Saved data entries

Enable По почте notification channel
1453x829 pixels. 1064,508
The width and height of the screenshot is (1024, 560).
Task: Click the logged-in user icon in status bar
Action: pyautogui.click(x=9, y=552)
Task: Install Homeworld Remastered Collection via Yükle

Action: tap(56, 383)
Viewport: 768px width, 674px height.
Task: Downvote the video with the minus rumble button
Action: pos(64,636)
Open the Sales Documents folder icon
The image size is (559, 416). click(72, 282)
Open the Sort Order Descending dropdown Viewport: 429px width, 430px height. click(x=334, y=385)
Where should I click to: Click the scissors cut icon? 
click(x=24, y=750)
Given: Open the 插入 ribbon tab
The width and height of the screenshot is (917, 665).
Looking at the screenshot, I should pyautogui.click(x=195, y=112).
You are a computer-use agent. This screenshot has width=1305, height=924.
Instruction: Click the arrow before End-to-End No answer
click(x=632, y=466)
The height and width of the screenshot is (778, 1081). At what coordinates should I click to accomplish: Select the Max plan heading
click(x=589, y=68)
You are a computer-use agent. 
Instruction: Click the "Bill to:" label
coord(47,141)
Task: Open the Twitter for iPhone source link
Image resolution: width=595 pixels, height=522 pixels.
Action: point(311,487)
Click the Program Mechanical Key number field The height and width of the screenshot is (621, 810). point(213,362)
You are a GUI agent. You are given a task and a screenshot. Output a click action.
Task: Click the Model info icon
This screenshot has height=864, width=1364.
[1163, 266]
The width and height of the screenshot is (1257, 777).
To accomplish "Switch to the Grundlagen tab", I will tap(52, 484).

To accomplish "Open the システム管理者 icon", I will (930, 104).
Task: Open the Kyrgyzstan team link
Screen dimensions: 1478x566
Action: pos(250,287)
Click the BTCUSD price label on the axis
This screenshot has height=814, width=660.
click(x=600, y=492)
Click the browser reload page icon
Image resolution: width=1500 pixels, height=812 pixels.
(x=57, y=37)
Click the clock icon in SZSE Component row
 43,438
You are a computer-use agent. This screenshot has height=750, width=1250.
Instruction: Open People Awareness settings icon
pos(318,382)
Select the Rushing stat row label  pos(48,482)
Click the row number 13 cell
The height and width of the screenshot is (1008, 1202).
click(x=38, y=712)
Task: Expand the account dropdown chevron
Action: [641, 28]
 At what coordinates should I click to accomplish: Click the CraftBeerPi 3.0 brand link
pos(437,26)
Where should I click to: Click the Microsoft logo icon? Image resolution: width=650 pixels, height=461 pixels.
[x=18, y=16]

▸ **EXERCISE OBJECTIVE**:
Lines from the start of the records through the one containing "Click the Program" are what should be retyped, exactly and in full, both ends included.

▸ **RESULT**:
Enable По почте notification channel
1453x829 pixels. 1064,508
The width and height of the screenshot is (1024, 560).
Task: Click the logged-in user icon in status bar
Action: pyautogui.click(x=9, y=552)
Task: Install Homeworld Remastered Collection via Yükle

Action: tap(56, 383)
Viewport: 768px width, 674px height.
Task: Downvote the video with the minus rumble button
Action: pos(64,636)
Open the Sales Documents folder icon
The image size is (559, 416). click(72, 282)
Open the Sort Order Descending dropdown Viewport: 429px width, 430px height. click(x=334, y=385)
Where should I click to: Click the scissors cut icon? 
click(x=24, y=750)
Given: Open the 插入 ribbon tab
The width and height of the screenshot is (917, 665).
Looking at the screenshot, I should pyautogui.click(x=195, y=112).
You are a computer-use agent. This screenshot has width=1305, height=924.
Instruction: Click the arrow before End-to-End No answer
click(x=632, y=466)
The height and width of the screenshot is (778, 1081). At what coordinates should I click to accomplish: Select the Max plan heading
click(x=589, y=68)
You are a computer-use agent. 
Instruction: Click the "Bill to:" label
coord(47,141)
Task: Open the Twitter for iPhone source link
Image resolution: width=595 pixels, height=522 pixels.
Action: point(311,487)
Click the Program Mechanical Key number field The height and width of the screenshot is (621, 810). point(213,362)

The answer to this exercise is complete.